## [WHAT TO DO]
Give again only the lines from the line that holds "Image resolution: width=432" to the end of the data, inclusive, omitting all pictures.

## [INPUT DATA]
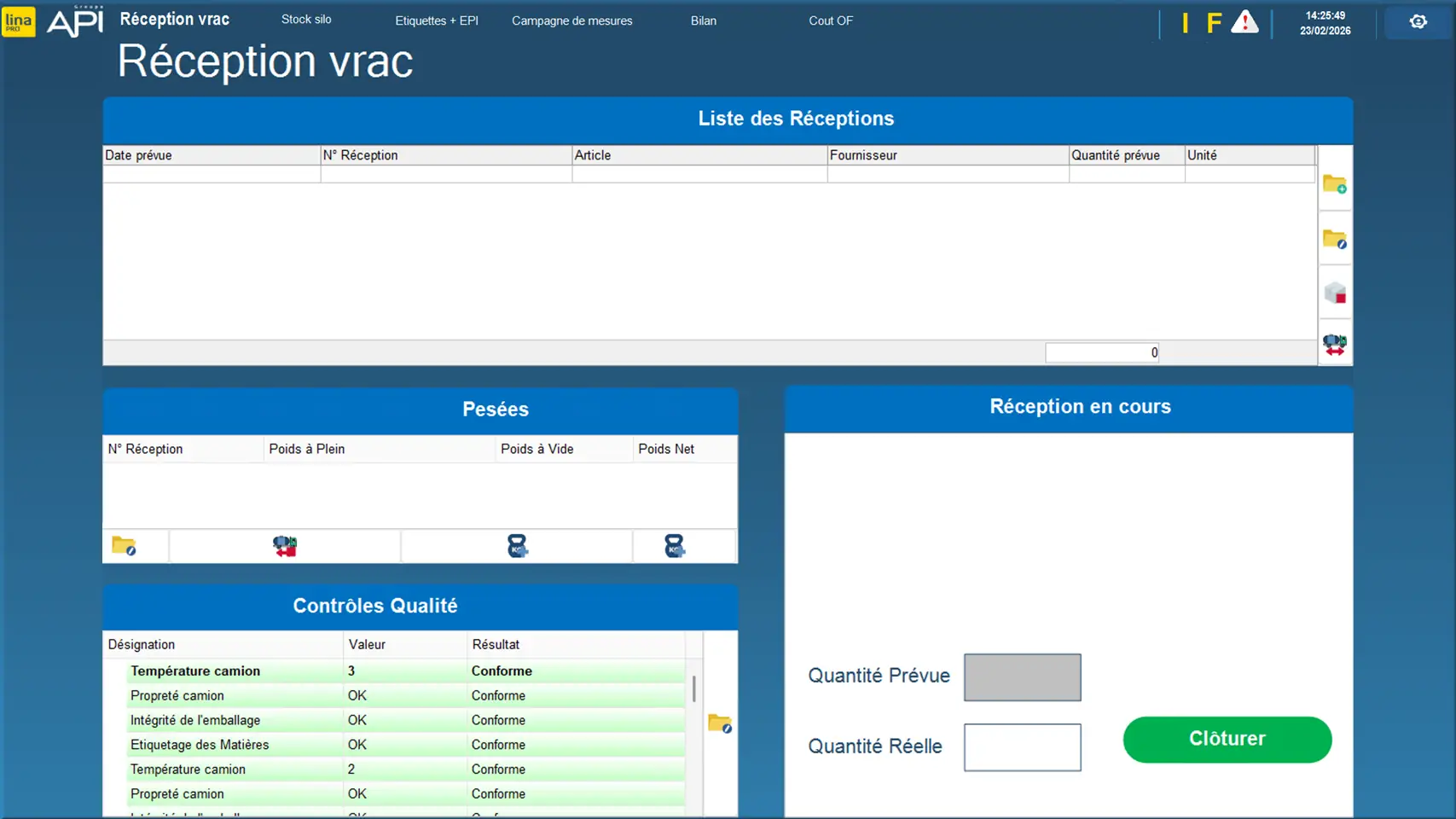
Task: Go to the Bilan page
Action: click(703, 20)
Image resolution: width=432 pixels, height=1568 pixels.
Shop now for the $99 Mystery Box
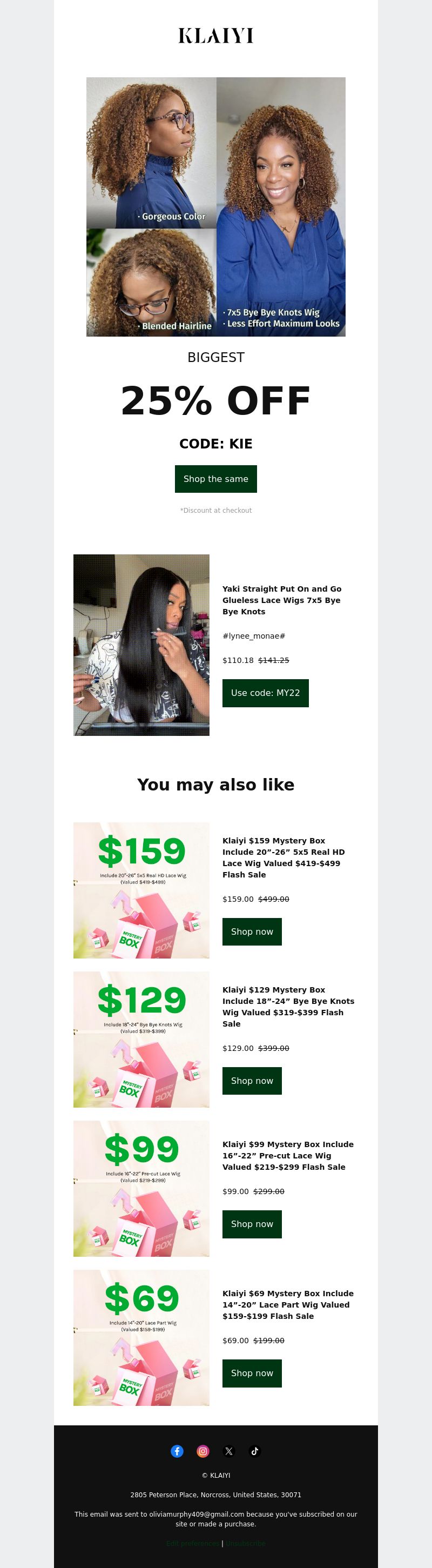coord(252,1223)
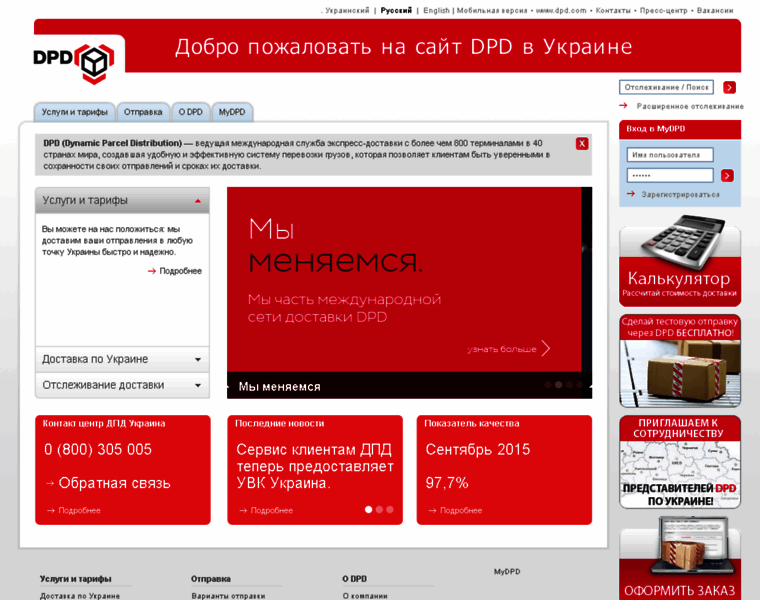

## [RESULT OF THE TASK]
Image resolution: width=432 pixels, height=1568 pixels.
Shop now for the $99 Mystery Box
coord(252,1223)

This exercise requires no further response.